— start Excerpt —

Y by megarnie, I-_-I, fuzimiao2013, ApraTrip, centslordm, ihatemath123, insertionsort, Bradygho, mathleticguyyy, rayfish, Mango247, sargamsujit

:love:

:love:

:love:

:love:

:love:

PART I. Standard Observations

First make a few computational observations:

The semiperimeter is $s = \tfrac{AB + AC + BC}{2} = \tfrac{24 + 14}{2} = 19$ .
The lengths of $AE = AF$ are $s - BC = 19 - 14 = 5$ .

We can also make the following geometric observation:

Claim wrote:

Lines $AI$ and $MD$ are perpendicular to $EF$ . In particular, $D$ is necessarily the foot of the altitude from $M$ onto $EF$ .

— end Excerpt —
— start Data records —

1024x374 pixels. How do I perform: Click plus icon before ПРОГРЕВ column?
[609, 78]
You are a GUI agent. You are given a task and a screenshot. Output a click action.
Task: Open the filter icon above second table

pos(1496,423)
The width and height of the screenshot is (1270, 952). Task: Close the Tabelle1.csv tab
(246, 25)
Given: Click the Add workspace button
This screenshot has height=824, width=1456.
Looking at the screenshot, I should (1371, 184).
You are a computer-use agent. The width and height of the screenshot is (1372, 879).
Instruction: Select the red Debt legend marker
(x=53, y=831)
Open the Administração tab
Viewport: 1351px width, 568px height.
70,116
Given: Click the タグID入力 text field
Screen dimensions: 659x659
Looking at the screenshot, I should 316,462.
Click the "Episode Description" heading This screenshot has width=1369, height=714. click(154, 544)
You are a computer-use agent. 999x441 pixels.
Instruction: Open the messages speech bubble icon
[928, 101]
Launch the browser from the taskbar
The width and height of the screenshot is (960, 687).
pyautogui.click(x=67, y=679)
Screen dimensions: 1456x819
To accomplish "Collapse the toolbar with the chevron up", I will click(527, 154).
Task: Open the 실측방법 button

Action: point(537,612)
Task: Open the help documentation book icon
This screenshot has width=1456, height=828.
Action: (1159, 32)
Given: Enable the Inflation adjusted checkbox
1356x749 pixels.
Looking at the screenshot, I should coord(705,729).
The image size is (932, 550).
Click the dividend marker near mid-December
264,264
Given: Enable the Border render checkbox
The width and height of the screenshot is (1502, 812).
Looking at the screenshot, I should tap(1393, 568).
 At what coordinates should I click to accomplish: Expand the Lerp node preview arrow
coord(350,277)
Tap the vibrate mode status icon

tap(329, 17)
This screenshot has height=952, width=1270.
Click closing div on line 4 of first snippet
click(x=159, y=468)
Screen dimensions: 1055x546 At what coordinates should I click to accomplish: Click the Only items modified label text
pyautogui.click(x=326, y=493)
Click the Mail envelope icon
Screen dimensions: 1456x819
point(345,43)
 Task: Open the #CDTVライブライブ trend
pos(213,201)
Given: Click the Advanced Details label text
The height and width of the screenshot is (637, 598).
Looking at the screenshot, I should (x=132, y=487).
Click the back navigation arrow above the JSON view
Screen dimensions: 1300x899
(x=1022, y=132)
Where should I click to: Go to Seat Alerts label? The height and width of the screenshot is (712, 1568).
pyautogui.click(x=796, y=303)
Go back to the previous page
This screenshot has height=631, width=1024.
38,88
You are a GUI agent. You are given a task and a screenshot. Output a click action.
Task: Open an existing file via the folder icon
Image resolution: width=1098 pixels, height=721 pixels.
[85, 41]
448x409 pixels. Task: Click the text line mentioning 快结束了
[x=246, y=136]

— end Data records —

Work instructions: Can you reproduce the entire geometry solution excerpt above word for word? The listing comes from a separate source.

Task solution:
Y by megarnie, I-_-I, fuzimiao2013, ApraTrip, centslordm, ihatemath123, insertionsort, Bradygho, mathleticguyyy, rayfish, Mango247, sargamsujit

:love:

:love:

:love:

:love:

:love:

PART I. Standard Observations

First make a few computational observations:

The semiperimeter is $s = \tfrac{AB + AC + BC}{2} = \tfrac{24 + 14}{2} = 19$ .
The lengths of $AE = AF$ are $s - BC = 19 - 14 = 5$ .

We can also make the following geometric observation:

Claim wrote:

Lines $AI$ and $MD$ are perpendicular to $EF$ . In particular, $D$ is necessarily the foot of the altitude from $M$ onto $EF$ .